- _RECORD EXCERPTS_:

════════

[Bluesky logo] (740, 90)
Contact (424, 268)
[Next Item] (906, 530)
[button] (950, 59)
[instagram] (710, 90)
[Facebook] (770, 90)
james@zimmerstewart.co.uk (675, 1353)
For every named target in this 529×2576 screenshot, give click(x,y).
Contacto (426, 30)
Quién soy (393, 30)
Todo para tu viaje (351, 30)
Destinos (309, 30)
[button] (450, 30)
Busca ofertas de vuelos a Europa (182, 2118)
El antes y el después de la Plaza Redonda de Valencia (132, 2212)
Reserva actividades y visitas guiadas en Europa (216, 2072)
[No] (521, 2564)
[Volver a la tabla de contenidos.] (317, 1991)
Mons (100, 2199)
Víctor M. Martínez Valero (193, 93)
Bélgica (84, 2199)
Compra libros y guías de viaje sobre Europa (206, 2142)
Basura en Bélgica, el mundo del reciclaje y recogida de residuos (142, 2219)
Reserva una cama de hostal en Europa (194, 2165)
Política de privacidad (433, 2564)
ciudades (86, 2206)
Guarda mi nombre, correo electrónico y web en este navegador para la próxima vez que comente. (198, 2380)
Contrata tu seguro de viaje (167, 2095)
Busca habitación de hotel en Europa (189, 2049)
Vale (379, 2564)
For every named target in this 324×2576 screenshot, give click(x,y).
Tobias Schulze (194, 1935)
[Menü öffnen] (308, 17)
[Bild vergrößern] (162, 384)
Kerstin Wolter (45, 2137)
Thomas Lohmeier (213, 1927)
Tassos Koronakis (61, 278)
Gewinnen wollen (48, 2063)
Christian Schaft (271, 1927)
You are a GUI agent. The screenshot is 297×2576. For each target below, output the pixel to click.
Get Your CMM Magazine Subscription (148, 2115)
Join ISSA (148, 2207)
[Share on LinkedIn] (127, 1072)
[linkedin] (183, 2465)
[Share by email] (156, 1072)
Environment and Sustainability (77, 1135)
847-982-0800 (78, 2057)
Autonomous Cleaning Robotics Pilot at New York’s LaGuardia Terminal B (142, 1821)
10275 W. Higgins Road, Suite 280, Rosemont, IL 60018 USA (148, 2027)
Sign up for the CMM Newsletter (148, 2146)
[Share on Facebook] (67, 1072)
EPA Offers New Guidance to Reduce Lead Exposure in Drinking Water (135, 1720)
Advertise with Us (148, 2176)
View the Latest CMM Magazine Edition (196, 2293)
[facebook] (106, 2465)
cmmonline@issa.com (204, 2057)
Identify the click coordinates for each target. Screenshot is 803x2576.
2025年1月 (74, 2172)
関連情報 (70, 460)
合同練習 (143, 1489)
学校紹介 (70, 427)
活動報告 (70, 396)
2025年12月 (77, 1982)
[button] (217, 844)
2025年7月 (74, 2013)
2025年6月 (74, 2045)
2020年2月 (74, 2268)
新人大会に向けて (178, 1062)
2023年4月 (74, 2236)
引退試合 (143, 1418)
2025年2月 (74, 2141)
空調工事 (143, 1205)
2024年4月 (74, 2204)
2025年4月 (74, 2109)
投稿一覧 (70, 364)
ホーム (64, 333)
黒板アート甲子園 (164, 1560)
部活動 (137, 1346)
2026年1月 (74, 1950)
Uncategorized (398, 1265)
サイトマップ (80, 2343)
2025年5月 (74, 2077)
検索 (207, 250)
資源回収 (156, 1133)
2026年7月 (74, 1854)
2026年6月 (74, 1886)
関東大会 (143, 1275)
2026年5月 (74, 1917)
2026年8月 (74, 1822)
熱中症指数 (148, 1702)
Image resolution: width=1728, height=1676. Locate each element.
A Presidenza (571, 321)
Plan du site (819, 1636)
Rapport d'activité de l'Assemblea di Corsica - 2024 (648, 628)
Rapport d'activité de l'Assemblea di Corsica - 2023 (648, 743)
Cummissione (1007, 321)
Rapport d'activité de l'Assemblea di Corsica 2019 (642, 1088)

════════

- _TASK INSTRUCTIONS_: There is a run of lines above from the one with "[Facebook] (770, 90)" to the one with "Víctor M. Martínez Valero (193, 93)"; print exactly that run, both ends included, and nothing else.

- _ANSWER SECTION_:
[Facebook] (770, 90)
james@zimmerstewart.co.uk (675, 1353)
For every named target in this 529×2576 screenshot, give click(x,y).
Contacto (426, 30)
Quién soy (393, 30)
Todo para tu viaje (351, 30)
Destinos (309, 30)
[button] (450, 30)
Busca ofertas de vuelos a Europa (182, 2118)
El antes y el después de la Plaza Redonda de Valencia (132, 2212)
Reserva actividades y visitas guiadas en Europa (216, 2072)
[No] (521, 2564)
[Volver a la tabla de contenidos.] (317, 1991)
Mons (100, 2199)
Víctor M. Martínez Valero (193, 93)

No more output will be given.